With thanks to Asylum Matters our partners for this helpful update on the appalling state of asylum accommodation.
The Home Office’s decision to house people seeking asylum in army barracks has remained under intense scrutiny, as campaigners and politicians continue to fight to #CloseTheBarracks.
Hundreds joined an online rally hosted by Lesbians and Gays Support the Migrants to demand the closure of Napier and Penally military barracks; while the Folkestone & Hythe District Council, where Napier Barracks is based, passed a motion by a significant majority confirming the Local Authority’s objections to the Kent site, which cross-party local councillors agreed is “not fit for purpose and should be closed”.
At a High Court hearing of a case brought by six residents of Napier barracks, the court heard that the Home Office had ignored advice from Public Health England warning against the use of dormitories at the barracks during the pandemic, with the Home Office conceding that it was arguable that the use of Napier barracks to house the group was unlawful and in breach of human rights. The same day, it was revealed the site was deemed not to meet “acceptable standards for accommodation” when it was inspected in 2013 for its suitability for housing military personnel.
Meanwhile, the Independent Chief Inspector of Borders and Immigration has carried out an in-person inspection of Napier and Penally Barracks, joined by the HM Inspectorate of Prisons including interviews and surveys of residents and staff at the facility.
On Wednesday 24 February, the Home Secretary gave evidence to the House of Commons Home Affairs Select Committee, including on asylum accommodation. While the Home Secretary argued that the barracks, in which residents were made to sleep in dormitories of up to 28 per room, are safe and abide by all relevant guidance, it was revealed during the evidence session that 178 cases of Covid-19 had been identified at Napier Barracks in January and a further 19 in February. The chair of the committee, Yvette Cooper MP, gave a strong response, saying “this looks like pretty clear evidence to me that those dormitories were not safe”. She dismissed the Home Secretary’s claim that this was a result of residents “not following the rules”, accusing her of blaming the residents of Napier barracks for a situation they had no control over. You can view clips from the evidence session on this twitter thread by Refugee Action or re-watch here.

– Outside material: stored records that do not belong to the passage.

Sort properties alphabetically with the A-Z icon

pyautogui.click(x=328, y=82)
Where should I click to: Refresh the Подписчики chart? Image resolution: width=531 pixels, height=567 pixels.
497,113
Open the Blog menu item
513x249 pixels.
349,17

As well as facing robust criticism for its use of military barracks, the Home Office’s network of hotels employed as contingency accommodation for people seeking asylum have come under further criticism for a catalogue of issues including allegations of sexual harassment, intimidation and claims that staff working in the hotels have been paid significantly below the minimum wage; a legal challenge to de facto 23-hour a day ‘curfews’ within some hotels; and coverage of the story of an asylum seeking woman who was evicted onto the streets from hotel accommodation without notice after taking a walk and being reported to the Home Office for absconding.
A teacher from one of the 24 Schools of Sanctuary in The Wirral drew our attention to the locking out of residents from their hotel accommodation in a contract dispute between the hotel and the Contract provider – Serco.
The Home Office is planning to “accelerate” the movement of asylum seekers out of hotels and into long-term housing. People seeking asylum will start being moved out of the accommodation as part of a process called Operation Oak. There are said to be around 9,500 in hotels at present and the Home Office has said that it would move people into properties where local authorities had supported procurement.
Concerns have also been raised about the abysmal state of dispersal accommodation provided by Serco for people seeking asylum in Derby.
Now, more than ever, we must #CloseTheBarracks and continue to advocate for people seeking asylum to be housed safely within our communities, in accommodation that is safe, appropriate and suitable for their needs.